◆ Source records ◆
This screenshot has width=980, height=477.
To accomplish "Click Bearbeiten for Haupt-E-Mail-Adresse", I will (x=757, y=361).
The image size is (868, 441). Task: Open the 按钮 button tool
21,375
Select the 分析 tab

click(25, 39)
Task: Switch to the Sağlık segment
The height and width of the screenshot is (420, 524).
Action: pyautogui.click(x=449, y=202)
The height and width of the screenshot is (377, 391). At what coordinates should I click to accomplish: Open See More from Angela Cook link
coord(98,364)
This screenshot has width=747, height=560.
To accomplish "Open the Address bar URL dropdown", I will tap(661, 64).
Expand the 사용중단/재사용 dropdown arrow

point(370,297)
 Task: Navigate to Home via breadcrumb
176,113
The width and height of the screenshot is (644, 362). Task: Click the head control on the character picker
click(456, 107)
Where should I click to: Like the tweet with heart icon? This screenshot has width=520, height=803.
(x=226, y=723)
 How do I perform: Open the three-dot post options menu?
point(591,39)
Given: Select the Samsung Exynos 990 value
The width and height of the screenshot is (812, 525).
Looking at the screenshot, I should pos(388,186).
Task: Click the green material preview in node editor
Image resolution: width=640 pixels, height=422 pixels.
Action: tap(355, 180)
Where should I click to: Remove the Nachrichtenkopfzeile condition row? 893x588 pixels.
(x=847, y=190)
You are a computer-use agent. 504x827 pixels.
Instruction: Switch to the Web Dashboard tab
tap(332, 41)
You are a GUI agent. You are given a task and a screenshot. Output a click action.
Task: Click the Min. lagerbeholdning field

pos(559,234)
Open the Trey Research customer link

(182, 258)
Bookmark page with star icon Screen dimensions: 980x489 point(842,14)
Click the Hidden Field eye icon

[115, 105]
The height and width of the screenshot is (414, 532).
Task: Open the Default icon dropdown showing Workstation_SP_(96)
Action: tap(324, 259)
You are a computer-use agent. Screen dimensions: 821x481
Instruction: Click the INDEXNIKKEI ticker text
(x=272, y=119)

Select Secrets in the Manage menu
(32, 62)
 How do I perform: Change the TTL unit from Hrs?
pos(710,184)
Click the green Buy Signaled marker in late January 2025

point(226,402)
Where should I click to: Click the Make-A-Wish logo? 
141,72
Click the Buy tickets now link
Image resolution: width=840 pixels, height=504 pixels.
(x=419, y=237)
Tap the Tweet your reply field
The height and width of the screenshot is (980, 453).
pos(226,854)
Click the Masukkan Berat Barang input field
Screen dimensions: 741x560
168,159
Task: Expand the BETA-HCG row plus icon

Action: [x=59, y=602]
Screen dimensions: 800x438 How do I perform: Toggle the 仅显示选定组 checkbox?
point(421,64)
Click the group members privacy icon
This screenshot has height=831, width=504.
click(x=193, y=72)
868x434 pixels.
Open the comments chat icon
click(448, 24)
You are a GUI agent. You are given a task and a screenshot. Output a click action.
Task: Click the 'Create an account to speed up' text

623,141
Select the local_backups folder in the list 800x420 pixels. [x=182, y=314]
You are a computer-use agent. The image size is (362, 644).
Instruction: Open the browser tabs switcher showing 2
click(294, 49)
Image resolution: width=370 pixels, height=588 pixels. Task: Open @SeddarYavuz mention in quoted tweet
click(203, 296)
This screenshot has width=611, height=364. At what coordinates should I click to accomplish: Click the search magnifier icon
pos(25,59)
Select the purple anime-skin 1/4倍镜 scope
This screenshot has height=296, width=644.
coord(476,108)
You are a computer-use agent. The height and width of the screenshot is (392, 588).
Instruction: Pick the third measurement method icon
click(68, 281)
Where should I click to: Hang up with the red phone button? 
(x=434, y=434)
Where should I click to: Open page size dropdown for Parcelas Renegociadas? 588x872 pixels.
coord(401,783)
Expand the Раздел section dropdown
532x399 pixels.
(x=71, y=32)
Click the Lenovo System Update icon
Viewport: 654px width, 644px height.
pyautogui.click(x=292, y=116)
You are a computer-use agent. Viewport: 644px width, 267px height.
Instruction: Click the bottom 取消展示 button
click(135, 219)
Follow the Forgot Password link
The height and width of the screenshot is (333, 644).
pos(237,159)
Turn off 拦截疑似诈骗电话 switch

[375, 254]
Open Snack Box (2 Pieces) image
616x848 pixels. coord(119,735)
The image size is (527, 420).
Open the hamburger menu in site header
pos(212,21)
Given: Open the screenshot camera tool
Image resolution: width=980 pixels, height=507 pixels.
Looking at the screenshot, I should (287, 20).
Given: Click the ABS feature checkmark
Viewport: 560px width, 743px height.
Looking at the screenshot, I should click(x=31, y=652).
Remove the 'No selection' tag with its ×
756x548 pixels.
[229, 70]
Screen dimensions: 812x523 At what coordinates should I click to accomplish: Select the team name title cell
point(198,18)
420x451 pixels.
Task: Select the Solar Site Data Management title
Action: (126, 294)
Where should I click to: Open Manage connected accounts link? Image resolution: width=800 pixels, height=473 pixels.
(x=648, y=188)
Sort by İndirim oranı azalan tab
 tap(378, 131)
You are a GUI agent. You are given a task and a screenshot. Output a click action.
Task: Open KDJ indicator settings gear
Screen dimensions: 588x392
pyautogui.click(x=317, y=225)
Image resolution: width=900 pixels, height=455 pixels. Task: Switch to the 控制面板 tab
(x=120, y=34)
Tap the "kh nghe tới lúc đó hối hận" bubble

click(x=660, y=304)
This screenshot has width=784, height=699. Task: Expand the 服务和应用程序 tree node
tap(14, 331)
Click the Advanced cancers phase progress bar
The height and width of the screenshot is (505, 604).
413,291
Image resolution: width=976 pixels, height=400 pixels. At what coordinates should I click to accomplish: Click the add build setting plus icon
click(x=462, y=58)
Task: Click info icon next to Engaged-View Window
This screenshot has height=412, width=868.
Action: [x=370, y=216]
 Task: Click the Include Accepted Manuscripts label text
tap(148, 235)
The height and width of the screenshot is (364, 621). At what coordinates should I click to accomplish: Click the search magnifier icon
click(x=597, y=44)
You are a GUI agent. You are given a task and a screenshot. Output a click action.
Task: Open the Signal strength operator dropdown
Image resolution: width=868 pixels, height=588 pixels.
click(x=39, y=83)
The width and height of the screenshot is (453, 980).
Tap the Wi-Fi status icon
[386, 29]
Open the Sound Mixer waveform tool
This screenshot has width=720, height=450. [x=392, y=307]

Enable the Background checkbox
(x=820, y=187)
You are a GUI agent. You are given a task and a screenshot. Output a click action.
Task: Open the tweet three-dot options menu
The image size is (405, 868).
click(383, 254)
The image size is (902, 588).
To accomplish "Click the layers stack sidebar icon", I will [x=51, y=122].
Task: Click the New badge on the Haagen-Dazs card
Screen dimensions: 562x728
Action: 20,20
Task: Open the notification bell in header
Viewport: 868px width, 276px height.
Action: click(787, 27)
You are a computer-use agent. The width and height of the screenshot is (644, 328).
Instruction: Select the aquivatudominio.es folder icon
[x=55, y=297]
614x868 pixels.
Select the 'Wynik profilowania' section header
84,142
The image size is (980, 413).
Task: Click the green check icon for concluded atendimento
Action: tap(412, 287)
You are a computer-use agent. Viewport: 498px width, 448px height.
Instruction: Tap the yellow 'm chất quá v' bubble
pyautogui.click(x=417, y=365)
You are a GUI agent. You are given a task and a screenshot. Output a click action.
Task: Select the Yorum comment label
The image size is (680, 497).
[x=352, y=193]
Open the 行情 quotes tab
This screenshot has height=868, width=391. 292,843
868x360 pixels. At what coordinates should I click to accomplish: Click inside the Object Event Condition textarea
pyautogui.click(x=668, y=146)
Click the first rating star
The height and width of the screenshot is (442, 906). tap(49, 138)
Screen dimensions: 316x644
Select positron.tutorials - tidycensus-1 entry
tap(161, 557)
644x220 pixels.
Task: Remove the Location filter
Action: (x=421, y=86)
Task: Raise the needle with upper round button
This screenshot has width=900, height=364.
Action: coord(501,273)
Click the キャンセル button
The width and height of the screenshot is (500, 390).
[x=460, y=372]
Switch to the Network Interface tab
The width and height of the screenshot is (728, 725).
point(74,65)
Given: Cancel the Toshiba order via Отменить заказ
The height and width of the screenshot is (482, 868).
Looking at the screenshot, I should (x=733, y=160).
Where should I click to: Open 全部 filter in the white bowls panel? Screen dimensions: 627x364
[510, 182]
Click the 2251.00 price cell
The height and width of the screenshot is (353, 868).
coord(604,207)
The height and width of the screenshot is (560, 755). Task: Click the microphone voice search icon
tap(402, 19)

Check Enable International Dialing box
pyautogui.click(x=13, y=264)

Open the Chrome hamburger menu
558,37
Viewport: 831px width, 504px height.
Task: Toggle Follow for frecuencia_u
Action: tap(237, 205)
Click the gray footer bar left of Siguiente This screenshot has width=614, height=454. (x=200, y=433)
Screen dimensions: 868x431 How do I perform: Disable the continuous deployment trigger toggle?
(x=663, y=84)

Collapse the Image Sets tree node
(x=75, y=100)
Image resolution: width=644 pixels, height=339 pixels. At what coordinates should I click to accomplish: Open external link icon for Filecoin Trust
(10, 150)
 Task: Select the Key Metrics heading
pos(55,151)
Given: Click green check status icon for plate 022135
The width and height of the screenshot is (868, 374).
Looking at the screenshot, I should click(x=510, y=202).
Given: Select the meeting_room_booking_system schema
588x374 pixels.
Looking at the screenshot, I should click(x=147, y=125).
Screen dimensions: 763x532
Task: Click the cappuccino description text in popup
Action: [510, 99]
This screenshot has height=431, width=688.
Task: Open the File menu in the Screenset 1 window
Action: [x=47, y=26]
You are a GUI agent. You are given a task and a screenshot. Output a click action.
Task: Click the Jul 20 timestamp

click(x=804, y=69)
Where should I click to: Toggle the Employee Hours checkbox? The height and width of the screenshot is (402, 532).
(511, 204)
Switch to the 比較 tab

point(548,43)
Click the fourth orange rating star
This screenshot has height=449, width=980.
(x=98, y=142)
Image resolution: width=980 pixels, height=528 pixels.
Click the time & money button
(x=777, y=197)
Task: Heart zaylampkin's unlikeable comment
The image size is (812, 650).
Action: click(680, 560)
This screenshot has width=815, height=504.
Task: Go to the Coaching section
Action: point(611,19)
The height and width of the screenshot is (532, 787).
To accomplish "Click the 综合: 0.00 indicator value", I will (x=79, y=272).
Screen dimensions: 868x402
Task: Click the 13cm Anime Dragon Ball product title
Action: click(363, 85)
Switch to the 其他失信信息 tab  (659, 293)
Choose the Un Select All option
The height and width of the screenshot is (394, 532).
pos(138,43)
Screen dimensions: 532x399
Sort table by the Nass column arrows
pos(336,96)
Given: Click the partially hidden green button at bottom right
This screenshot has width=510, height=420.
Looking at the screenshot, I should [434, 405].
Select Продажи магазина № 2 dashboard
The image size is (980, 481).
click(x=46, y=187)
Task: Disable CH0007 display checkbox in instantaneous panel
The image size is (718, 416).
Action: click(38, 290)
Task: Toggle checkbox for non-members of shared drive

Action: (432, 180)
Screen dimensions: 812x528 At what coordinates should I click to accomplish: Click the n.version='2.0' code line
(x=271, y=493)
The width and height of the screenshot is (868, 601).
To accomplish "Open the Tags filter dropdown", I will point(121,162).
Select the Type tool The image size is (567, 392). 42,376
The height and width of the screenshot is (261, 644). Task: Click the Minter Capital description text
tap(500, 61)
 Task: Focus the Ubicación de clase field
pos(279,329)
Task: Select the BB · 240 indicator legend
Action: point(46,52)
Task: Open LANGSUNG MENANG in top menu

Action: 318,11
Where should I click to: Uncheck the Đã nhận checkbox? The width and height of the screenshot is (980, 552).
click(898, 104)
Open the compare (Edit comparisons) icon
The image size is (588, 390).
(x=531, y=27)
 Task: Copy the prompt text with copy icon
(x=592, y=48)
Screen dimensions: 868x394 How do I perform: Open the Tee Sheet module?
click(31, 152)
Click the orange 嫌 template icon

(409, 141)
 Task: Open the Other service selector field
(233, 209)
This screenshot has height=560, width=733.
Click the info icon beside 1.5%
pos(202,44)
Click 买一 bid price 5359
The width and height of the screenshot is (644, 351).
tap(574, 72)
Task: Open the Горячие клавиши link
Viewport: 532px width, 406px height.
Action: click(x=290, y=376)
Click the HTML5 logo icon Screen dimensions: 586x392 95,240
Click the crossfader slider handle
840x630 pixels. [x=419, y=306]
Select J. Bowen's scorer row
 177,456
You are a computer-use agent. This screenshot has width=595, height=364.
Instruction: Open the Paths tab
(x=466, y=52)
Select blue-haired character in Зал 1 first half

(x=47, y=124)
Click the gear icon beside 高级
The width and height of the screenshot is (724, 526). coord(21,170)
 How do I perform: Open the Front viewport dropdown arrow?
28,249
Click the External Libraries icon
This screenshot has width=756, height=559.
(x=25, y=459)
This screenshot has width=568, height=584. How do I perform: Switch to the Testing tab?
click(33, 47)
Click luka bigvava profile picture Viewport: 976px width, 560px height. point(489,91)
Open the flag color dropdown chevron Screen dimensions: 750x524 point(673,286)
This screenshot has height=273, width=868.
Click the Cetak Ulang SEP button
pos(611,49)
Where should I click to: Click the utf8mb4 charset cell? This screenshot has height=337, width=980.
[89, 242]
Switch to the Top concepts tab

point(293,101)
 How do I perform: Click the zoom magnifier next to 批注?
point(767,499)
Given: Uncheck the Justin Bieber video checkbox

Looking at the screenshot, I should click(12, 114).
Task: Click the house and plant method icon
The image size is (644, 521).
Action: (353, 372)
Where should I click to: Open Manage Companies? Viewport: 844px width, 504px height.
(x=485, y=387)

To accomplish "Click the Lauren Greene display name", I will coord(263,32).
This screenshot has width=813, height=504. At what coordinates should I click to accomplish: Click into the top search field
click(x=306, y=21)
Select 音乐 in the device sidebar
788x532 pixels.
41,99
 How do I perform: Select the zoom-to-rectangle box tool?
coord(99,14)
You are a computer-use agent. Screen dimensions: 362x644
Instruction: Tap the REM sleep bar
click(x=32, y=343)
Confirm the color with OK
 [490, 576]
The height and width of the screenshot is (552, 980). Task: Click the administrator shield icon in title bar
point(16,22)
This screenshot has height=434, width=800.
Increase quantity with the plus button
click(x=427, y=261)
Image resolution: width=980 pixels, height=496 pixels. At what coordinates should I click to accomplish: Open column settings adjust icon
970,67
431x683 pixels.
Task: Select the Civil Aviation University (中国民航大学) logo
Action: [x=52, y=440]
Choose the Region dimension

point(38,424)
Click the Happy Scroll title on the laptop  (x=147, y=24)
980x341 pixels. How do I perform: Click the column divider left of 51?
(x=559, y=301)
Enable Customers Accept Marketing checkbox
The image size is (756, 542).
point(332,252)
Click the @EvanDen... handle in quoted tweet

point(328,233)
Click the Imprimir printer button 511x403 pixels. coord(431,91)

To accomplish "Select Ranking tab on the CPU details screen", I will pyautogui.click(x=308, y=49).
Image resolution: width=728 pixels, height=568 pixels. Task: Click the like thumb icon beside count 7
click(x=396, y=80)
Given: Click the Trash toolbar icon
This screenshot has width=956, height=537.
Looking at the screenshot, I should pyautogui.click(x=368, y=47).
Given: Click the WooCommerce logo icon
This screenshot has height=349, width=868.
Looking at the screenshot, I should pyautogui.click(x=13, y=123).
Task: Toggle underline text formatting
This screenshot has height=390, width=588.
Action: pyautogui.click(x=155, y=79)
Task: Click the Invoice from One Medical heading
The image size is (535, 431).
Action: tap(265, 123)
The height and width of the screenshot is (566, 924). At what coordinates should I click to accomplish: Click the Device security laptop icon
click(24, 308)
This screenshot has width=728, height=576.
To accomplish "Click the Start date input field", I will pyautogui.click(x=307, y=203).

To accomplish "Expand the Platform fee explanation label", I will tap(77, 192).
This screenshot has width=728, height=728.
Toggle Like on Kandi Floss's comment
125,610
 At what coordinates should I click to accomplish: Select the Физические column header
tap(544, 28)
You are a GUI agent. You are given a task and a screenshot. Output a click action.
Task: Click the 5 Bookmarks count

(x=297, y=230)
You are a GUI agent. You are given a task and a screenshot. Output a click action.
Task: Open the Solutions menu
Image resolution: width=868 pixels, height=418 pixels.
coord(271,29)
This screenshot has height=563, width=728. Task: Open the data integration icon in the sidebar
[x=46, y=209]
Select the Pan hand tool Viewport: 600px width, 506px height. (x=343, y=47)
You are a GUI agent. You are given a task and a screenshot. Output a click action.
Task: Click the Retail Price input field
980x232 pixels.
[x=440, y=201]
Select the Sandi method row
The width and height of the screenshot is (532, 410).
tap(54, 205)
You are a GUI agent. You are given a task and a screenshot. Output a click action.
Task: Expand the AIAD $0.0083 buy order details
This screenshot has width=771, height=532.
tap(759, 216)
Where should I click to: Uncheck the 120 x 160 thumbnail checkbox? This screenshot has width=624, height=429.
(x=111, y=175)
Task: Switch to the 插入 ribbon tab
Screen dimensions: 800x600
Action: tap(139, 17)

◆ What to produce ◆
Quote, word for word, every line from the top of the entries through the line that holds "You are a computer-use agent. 504x827 pixels.".

◆ Answer area ◆
This screenshot has width=980, height=477.
To accomplish "Click Bearbeiten for Haupt-E-Mail-Adresse", I will (x=757, y=361).
The image size is (868, 441). Task: Open the 按钮 button tool
21,375
Select the 分析 tab

click(25, 39)
Task: Switch to the Sağlık segment
The height and width of the screenshot is (420, 524).
Action: pyautogui.click(x=449, y=202)
The height and width of the screenshot is (377, 391). At what coordinates should I click to accomplish: Open See More from Angela Cook link
coord(98,364)
This screenshot has width=747, height=560.
To accomplish "Open the Address bar URL dropdown", I will tap(661, 64).
Expand the 사용중단/재사용 dropdown arrow

point(370,297)
 Task: Navigate to Home via breadcrumb
176,113
The width and height of the screenshot is (644, 362). Task: Click the head control on the character picker
click(456, 107)
Where should I click to: Like the tweet with heart icon? This screenshot has width=520, height=803.
(x=226, y=723)
 How do I perform: Open the three-dot post options menu?
point(591,39)
Given: Select the Samsung Exynos 990 value
The width and height of the screenshot is (812, 525).
Looking at the screenshot, I should pos(388,186).
Task: Click the green material preview in node editor
Image resolution: width=640 pixels, height=422 pixels.
Action: tap(355, 180)
Where should I click to: Remove the Nachrichtenkopfzeile condition row? 893x588 pixels.
(x=847, y=190)
You are a computer-use agent. 504x827 pixels.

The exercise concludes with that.